Each record below is to be reproduced without any change.

#### TASK INPUT ####

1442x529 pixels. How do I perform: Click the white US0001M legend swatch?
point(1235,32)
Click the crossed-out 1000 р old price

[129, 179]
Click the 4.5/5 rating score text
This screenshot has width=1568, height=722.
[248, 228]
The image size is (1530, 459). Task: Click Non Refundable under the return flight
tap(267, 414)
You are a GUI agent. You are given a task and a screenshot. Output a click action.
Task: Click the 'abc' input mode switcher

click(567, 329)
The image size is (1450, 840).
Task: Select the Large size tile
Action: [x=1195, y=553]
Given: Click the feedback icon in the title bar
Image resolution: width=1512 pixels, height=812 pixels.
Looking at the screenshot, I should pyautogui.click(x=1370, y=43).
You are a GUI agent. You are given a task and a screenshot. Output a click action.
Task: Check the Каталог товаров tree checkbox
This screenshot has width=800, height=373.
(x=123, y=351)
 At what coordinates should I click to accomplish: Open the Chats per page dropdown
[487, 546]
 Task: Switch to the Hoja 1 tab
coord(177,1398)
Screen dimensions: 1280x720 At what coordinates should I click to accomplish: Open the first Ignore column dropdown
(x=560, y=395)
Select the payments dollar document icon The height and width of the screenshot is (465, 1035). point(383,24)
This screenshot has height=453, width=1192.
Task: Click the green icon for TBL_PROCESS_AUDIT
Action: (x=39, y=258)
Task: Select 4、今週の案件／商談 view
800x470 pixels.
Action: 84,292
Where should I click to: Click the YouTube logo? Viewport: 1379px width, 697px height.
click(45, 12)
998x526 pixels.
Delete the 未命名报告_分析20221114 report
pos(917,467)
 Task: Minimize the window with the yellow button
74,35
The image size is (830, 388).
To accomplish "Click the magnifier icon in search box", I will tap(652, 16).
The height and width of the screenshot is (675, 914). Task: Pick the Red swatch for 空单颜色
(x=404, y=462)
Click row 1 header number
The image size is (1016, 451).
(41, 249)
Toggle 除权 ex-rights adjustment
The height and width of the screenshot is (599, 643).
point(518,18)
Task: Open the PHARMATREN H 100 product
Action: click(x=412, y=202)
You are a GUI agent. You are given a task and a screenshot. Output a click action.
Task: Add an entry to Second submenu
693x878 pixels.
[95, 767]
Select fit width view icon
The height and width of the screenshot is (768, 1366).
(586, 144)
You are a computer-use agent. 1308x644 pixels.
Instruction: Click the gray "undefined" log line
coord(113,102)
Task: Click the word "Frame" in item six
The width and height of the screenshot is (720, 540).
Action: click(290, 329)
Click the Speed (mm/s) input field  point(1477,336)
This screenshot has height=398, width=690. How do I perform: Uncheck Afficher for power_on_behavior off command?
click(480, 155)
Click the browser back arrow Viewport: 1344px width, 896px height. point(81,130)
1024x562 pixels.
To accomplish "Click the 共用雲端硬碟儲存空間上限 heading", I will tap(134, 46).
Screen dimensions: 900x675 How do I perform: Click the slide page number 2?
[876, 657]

####

### FINAL ANSWER
1442x529 pixels. How do I perform: Click the white US0001M legend swatch?
point(1235,32)
Click the crossed-out 1000 р old price

[129, 179]
Click the 4.5/5 rating score text
This screenshot has width=1568, height=722.
[248, 228]
The image size is (1530, 459). Task: Click Non Refundable under the return flight
tap(267, 414)
You are a GUI agent. You are given a task and a screenshot. Output a click action.
Task: Click the 'abc' input mode switcher

click(567, 329)
The image size is (1450, 840).
Task: Select the Large size tile
Action: [x=1195, y=553]
Given: Click the feedback icon in the title bar
Image resolution: width=1512 pixels, height=812 pixels.
Looking at the screenshot, I should pyautogui.click(x=1370, y=43).
You are a GUI agent. You are given a task and a screenshot. Output a click action.
Task: Check the Каталог товаров tree checkbox
This screenshot has width=800, height=373.
(x=123, y=351)
 At what coordinates should I click to accomplish: Open the Chats per page dropdown
[487, 546]
 Task: Switch to the Hoja 1 tab
coord(177,1398)
Screen dimensions: 1280x720 At what coordinates should I click to accomplish: Open the first Ignore column dropdown
(x=560, y=395)
Select the payments dollar document icon The height and width of the screenshot is (465, 1035). point(383,24)
This screenshot has height=453, width=1192.
Task: Click the green icon for TBL_PROCESS_AUDIT
Action: (x=39, y=258)
Task: Select 4、今週の案件／商談 view
800x470 pixels.
Action: 84,292
Where should I click to: Click the YouTube logo? Viewport: 1379px width, 697px height.
click(45, 12)
998x526 pixels.
Delete the 未命名报告_分析20221114 report
pos(917,467)
 Task: Minimize the window with the yellow button
74,35
The image size is (830, 388).
To accomplish "Click the magnifier icon in search box", I will tap(652, 16).
The height and width of the screenshot is (675, 914). Task: Pick the Red swatch for 空单颜色
(x=404, y=462)
Click row 1 header number
The image size is (1016, 451).
(41, 249)
Toggle 除权 ex-rights adjustment
The height and width of the screenshot is (599, 643).
point(518,18)
Task: Open the PHARMATREN H 100 product
Action: click(x=412, y=202)
You are a GUI agent. You are given a task and a screenshot. Output a click action.
Task: Add an entry to Second submenu
693x878 pixels.
[95, 767]
Select fit width view icon
The height and width of the screenshot is (768, 1366).
(586, 144)
You are a computer-use agent. 1308x644 pixels.
Instruction: Click the gray "undefined" log line
coord(113,102)
Task: Click the word "Frame" in item six
The width and height of the screenshot is (720, 540).
Action: click(290, 329)
Click the Speed (mm/s) input field  point(1477,336)
This screenshot has height=398, width=690. How do I perform: Uncheck Afficher for power_on_behavior off command?
click(480, 155)
Click the browser back arrow Viewport: 1344px width, 896px height. point(81,130)
1024x562 pixels.
To accomplish "Click the 共用雲端硬碟儲存空間上限 heading", I will tap(134, 46).
Screen dimensions: 900x675 How do I perform: Click the slide page number 2?
[876, 657]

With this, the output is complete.